DATA RECORDS:
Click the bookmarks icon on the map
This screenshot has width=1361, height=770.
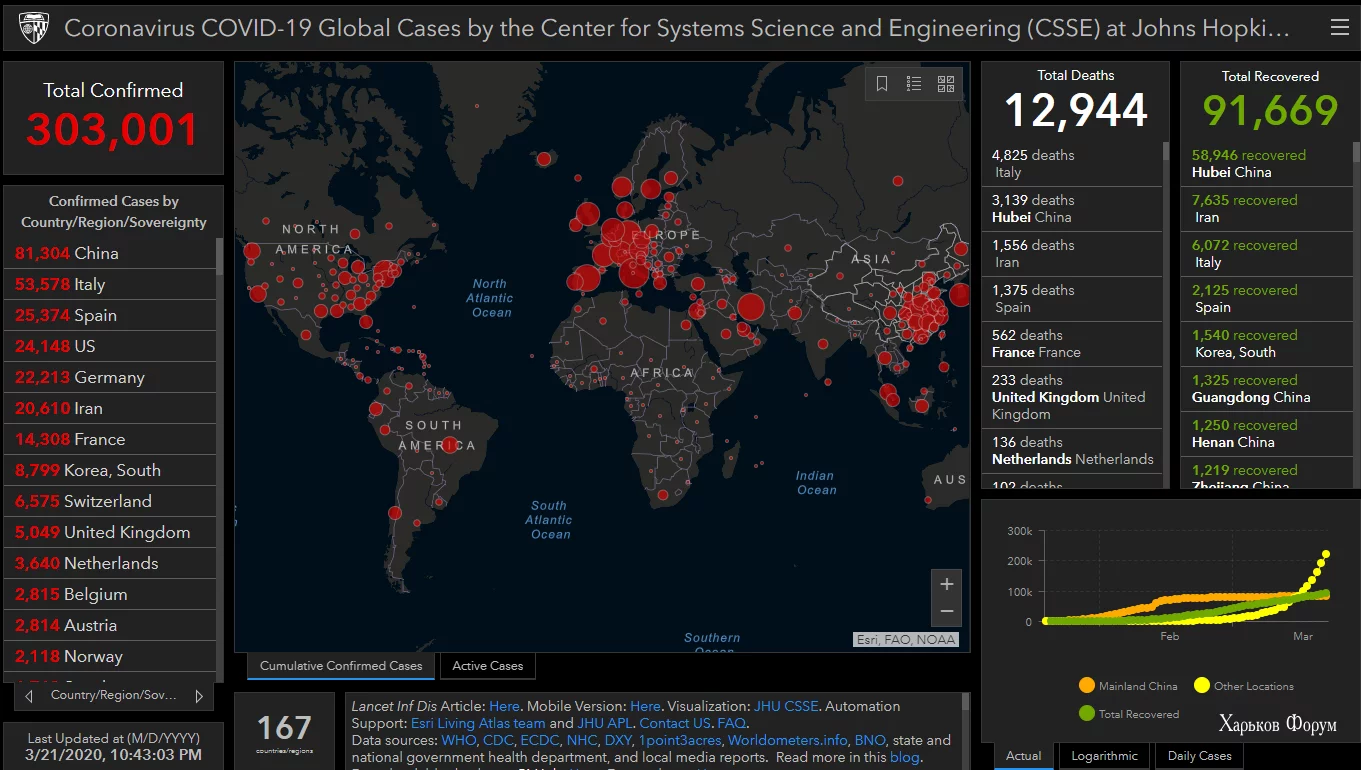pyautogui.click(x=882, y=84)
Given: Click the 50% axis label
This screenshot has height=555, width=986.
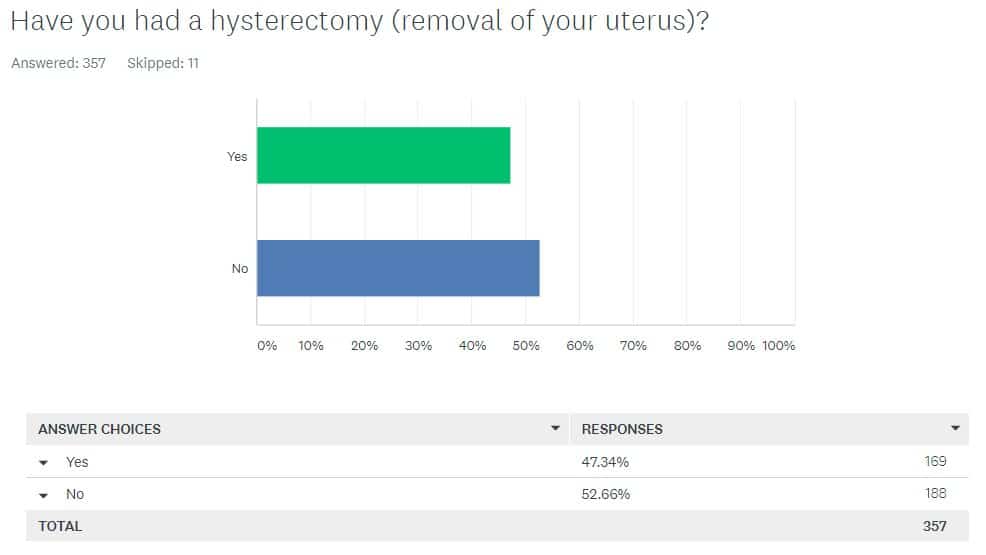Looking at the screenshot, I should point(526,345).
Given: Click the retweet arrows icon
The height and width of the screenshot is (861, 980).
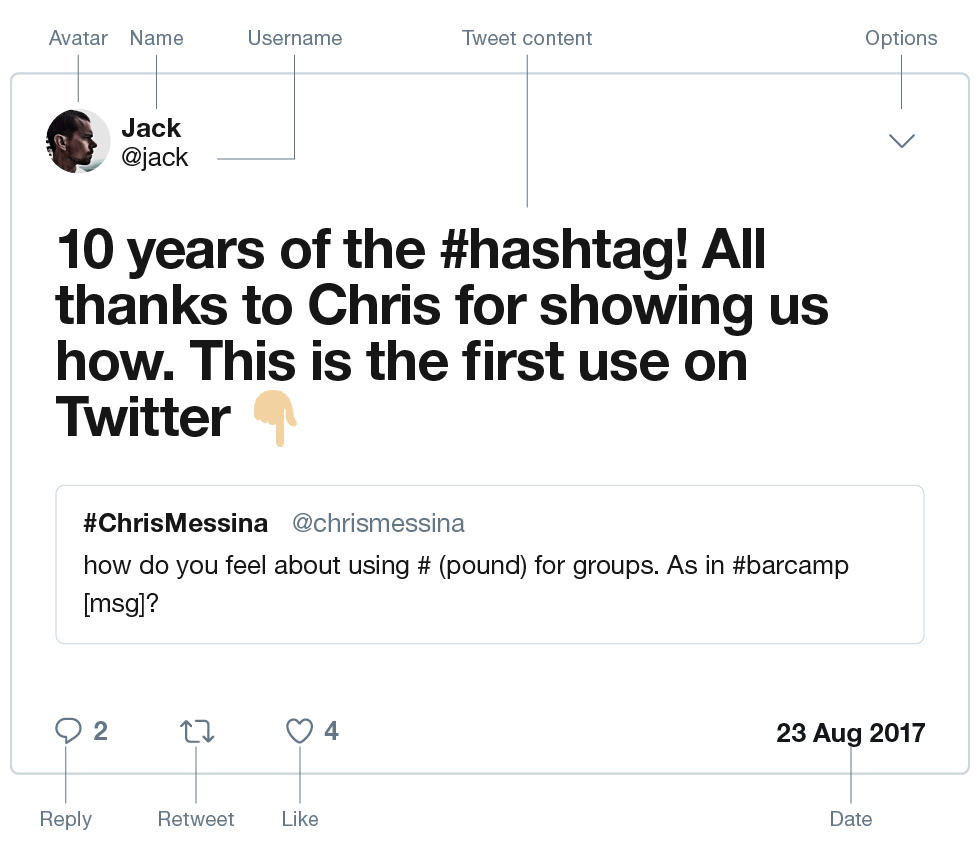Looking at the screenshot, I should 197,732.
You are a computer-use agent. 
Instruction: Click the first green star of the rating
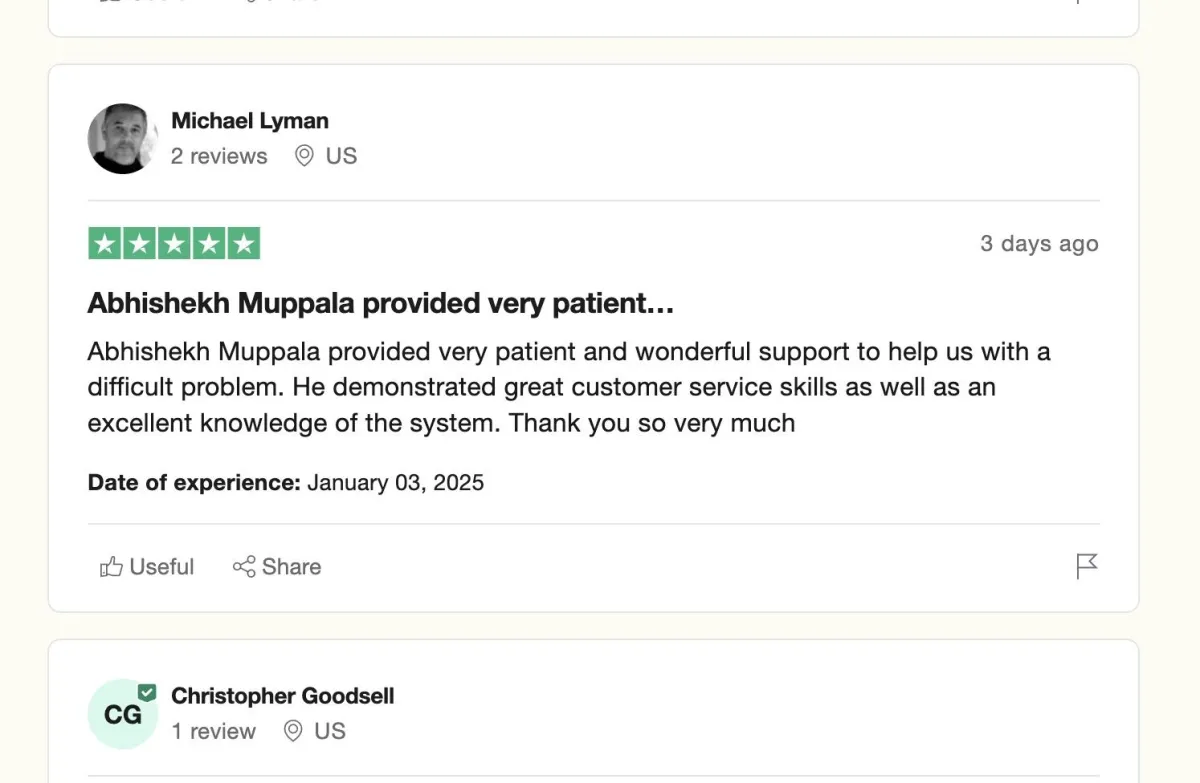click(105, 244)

* * *

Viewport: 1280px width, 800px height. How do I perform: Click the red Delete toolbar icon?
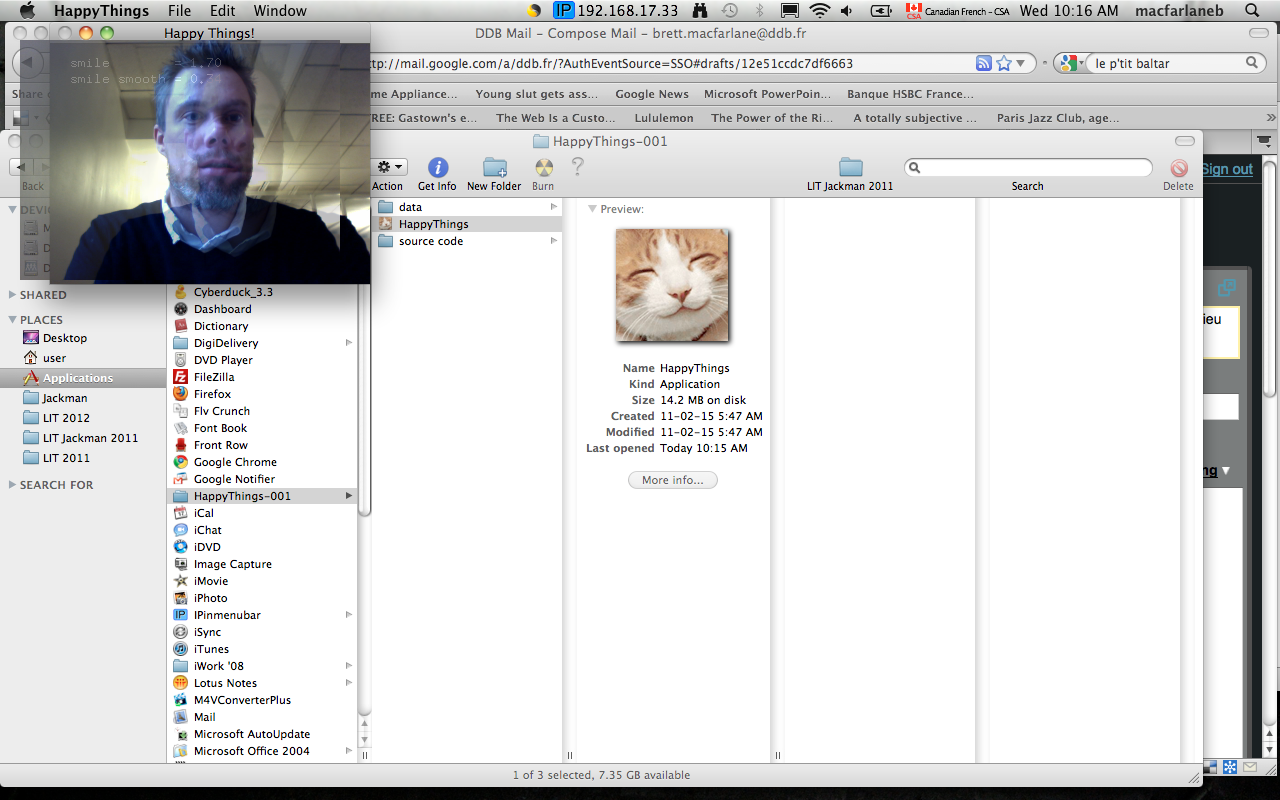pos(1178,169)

TASK REQUIREMENTS: The answer must consist of every line above that contains the word "Given".

SOLUTION TO THIS PROBLEM:
Given: Click the 50% axis label
Given: Click the retweet arrows icon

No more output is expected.